Death rarely comes as a surprise in aged care, many of the staff are used to it by now, however, it can still be quite a shock for the families and other loved ones.
If there were a way to predict the death before the last few moments, it may give the family – as well as staff – time to comfort the resident and receive closure themselves.
In something that sounds more fiction than fact, it’s been found that some cats are able to predict death.
Somehow these cats are able to sense something that the staff cannot see, something that is beyond the nurses and carers’ training and skills.
Cats, like other animals, are very intuitive, and their eyesight and sense of smell are more acute than humans.
Because cats rely primarily on body language to communicate with one another, they must be attuned to biological and behavioural changes in the other animals around them.
Research would suggest that the cats are able to smell the chemical changes that begin to occur just a mere hours before a person passes away.
What if these cats could be utilised as a part of the “care service” in aged or palliative care? Or if researchers could use find a way to harness the cat’s skill to create technology that could help predict imminent death.
By no means are these cats trained to sense or behave in such a way.
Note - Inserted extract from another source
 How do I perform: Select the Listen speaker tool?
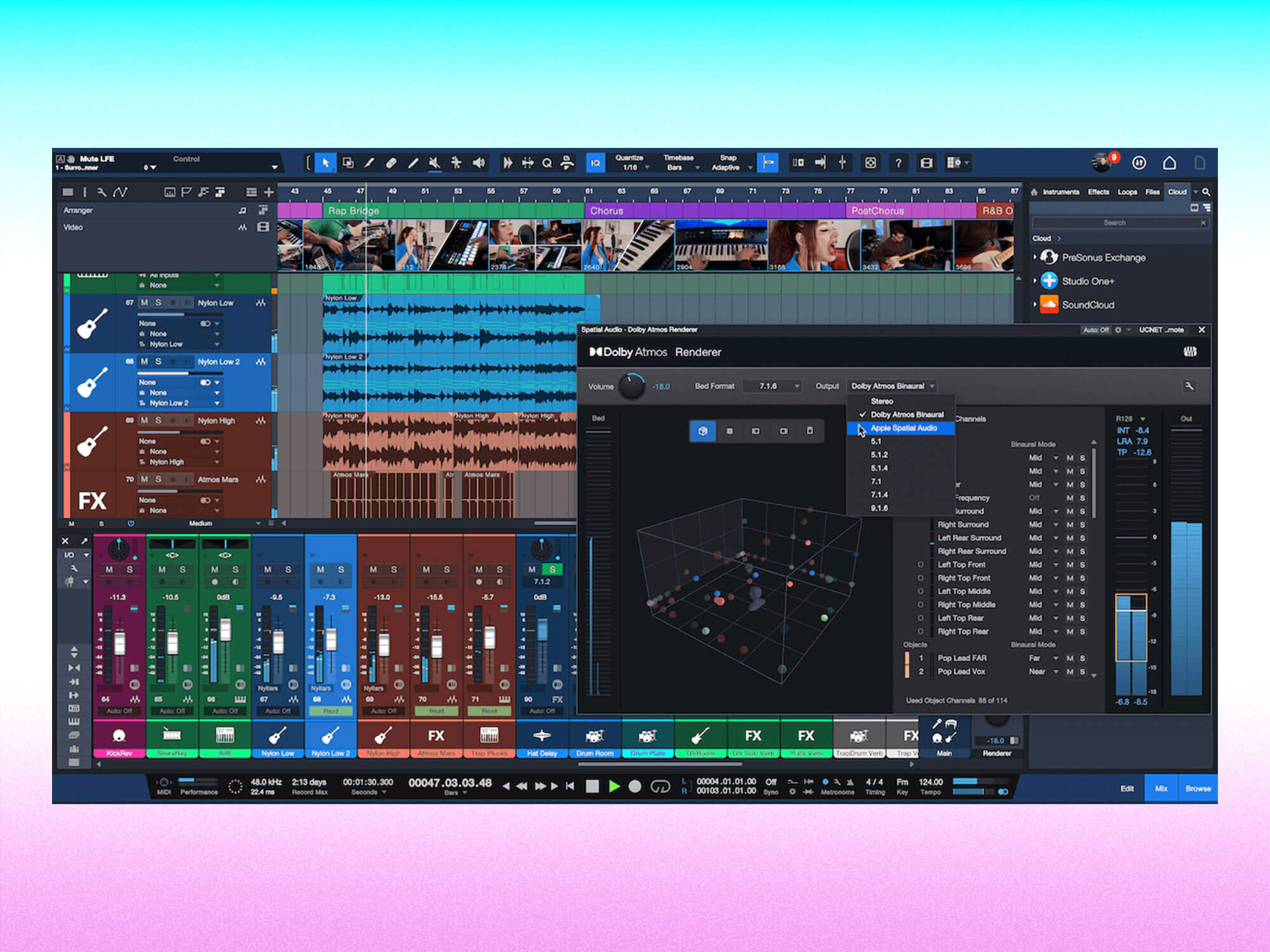point(479,163)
And it should be noted that not all cats can “predict death”.
The most famous case of this is seen in Oscar the cat – a cat that no one wanted to see in their room, because he could predict who was going to die next.
Oscar has been living in Steere House Nursing and Rehabilitation Center in Providence, Rhode Island since 2005.
Staff found that as he would roam around the pet friendly facility, he would end up napping next to terminally ill residents that would later die within the next few hours.
The staff at the facility believed that Oscar would nap near them in an attempt to comfort them in their last moments. And if he was sent out of the room, he would either sit by the door purring, or scratch at it to be let back in.
“I first heard about him from the nurses on the unit,” says Dr David M. Dosa, a geriatrician who cares for the elderly at the nursing home.
“It came to light that he was spending time with patients as they were becoming terminal.”
Dr Dosa would go on to have his essay about Oscar published in The New England Journal of Medicine.
Oscar’s presence has been a comfort to many family members, as well as help alert the staff to let family members know that their loved one may be nearing death.
Oscar has been so accurate, that by 2018 he’d predicted approximately 100 resident’s deaths.